El sector Alianza Nacional de ese mismo Partido, también emitió una declaración sobre el tema, pero en un tono por demás deplorable. Este sector, molesto por la posición del Poder Ejecutivo en cuanto a la inconstitucionalidad de la ley y por la intervención del Parlamento en el mismo tema, dice por ejemplo que “La conducta del Frente Amplio en el Poder Ejecutivo y ahora, en la Asamblea General, constituyen un atropello al Estado de Derecho”, olvidando –más bien desinformando a la opinión pública- que estos poderes del Estado no intervienen en el asunto por decisión del Frente Amplio, sino porque así lo entendió el fiscal de Corte, Rafael Ubiría, quien sostuvo que es el Poder Ejecutivo el que debe responder ante los argumentos presentados en la acción de inconstitucionalidad, porque es el órgano que decide cuáles son los casos de violaciones a los derechos humanos que son excluidos de la Ley de Caducidad. "El proceso de inconstitucionalidad es contradictorio, y por tanto implica a dos partes, pero cuando es vía de acción hay que definir a quién puede afectar la acción, y en este caso pensamos que la contraparte son el Poder Ejecutivo y el Poder Legislativo", explicó días atrás el presidente de la Suprema Corte, Jorge Larrieux.

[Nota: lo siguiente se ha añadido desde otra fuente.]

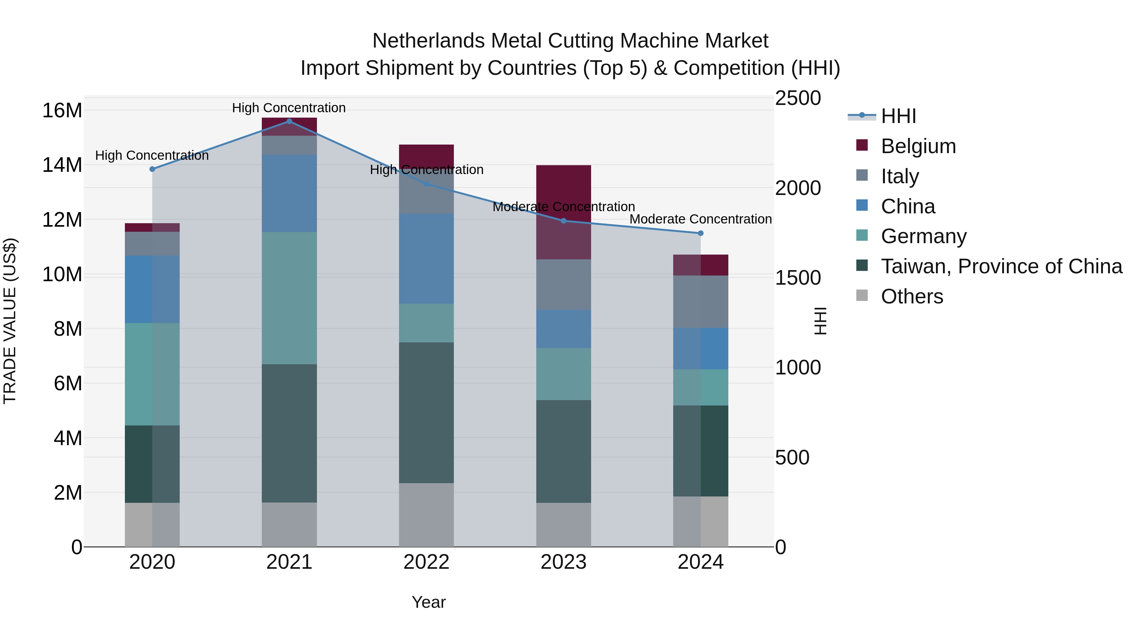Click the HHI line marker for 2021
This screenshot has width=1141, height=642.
click(x=289, y=121)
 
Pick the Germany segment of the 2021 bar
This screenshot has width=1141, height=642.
click(x=289, y=298)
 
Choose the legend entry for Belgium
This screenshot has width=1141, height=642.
click(x=918, y=146)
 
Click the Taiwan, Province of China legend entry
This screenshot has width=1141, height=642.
click(x=1001, y=266)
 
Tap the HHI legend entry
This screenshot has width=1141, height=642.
click(x=898, y=116)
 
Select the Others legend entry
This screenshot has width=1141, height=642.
click(x=912, y=296)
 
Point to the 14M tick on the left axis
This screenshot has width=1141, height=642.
click(x=62, y=165)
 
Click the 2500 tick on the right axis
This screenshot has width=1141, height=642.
click(x=798, y=98)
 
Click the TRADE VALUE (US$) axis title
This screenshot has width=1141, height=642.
click(x=10, y=321)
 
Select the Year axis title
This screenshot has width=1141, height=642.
click(x=428, y=602)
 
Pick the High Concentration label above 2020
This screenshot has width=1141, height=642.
click(x=152, y=156)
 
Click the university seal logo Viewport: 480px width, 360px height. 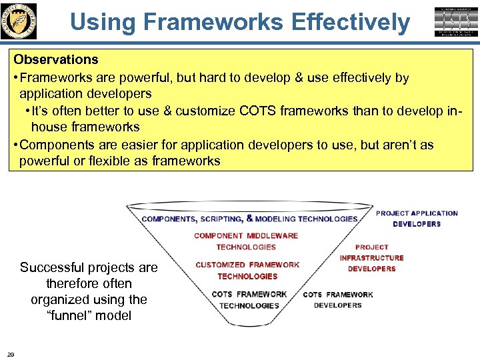(x=19, y=21)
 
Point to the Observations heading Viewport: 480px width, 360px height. (x=56, y=60)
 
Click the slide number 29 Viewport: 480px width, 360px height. (x=11, y=353)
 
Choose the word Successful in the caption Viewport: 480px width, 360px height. (x=53, y=268)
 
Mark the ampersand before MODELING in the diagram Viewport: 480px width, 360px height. (x=249, y=218)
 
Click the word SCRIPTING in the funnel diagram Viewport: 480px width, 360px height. (x=220, y=219)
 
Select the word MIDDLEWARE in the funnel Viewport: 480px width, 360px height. (x=273, y=235)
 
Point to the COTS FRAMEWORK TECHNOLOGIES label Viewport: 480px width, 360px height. (x=249, y=300)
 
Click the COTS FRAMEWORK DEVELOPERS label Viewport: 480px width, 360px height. (x=338, y=300)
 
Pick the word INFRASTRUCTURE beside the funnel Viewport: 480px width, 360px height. (x=372, y=258)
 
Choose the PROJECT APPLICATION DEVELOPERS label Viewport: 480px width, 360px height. (x=417, y=219)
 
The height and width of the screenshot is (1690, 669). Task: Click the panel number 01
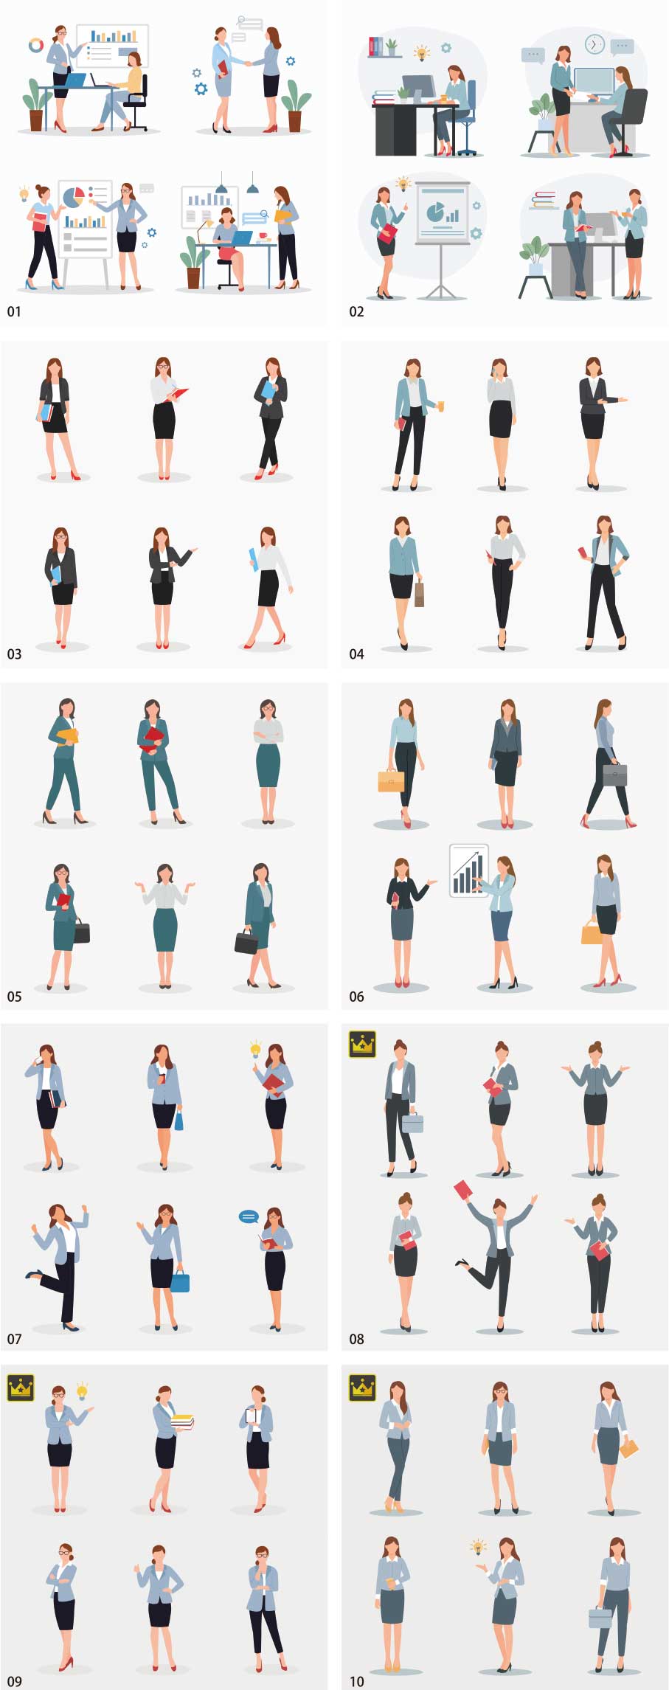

El comunicado de Alianza Nacional dice que “no rehuimos la discusión, pero no nos prestamos, como en el caso, a una farsa política que degrada la estabilidad y credibilidad de las instituciones democráticas”. No rehuyen la discusión, pero leen un comunicado y se van de sala. Hablan de “farsa política” y degradación de la estabilidad y credibilidad de las instituciones democráticas, pero votan y defienden un ley que es una degradación moral en sí misma y la defienden con mentiras y ocultamientos. Pero el pueblo uruguayo ha recobrado su memoria y su dignidad, y no se dejará estafar nuevamente. Por eso se apresta a anular la ley de impunidad. Quienes siembran hoy mentiras para proteger sus agachadas de ayer, cosecharán en octubre una nueva derrota, y ya nada podrá impedir el paso de la justicia.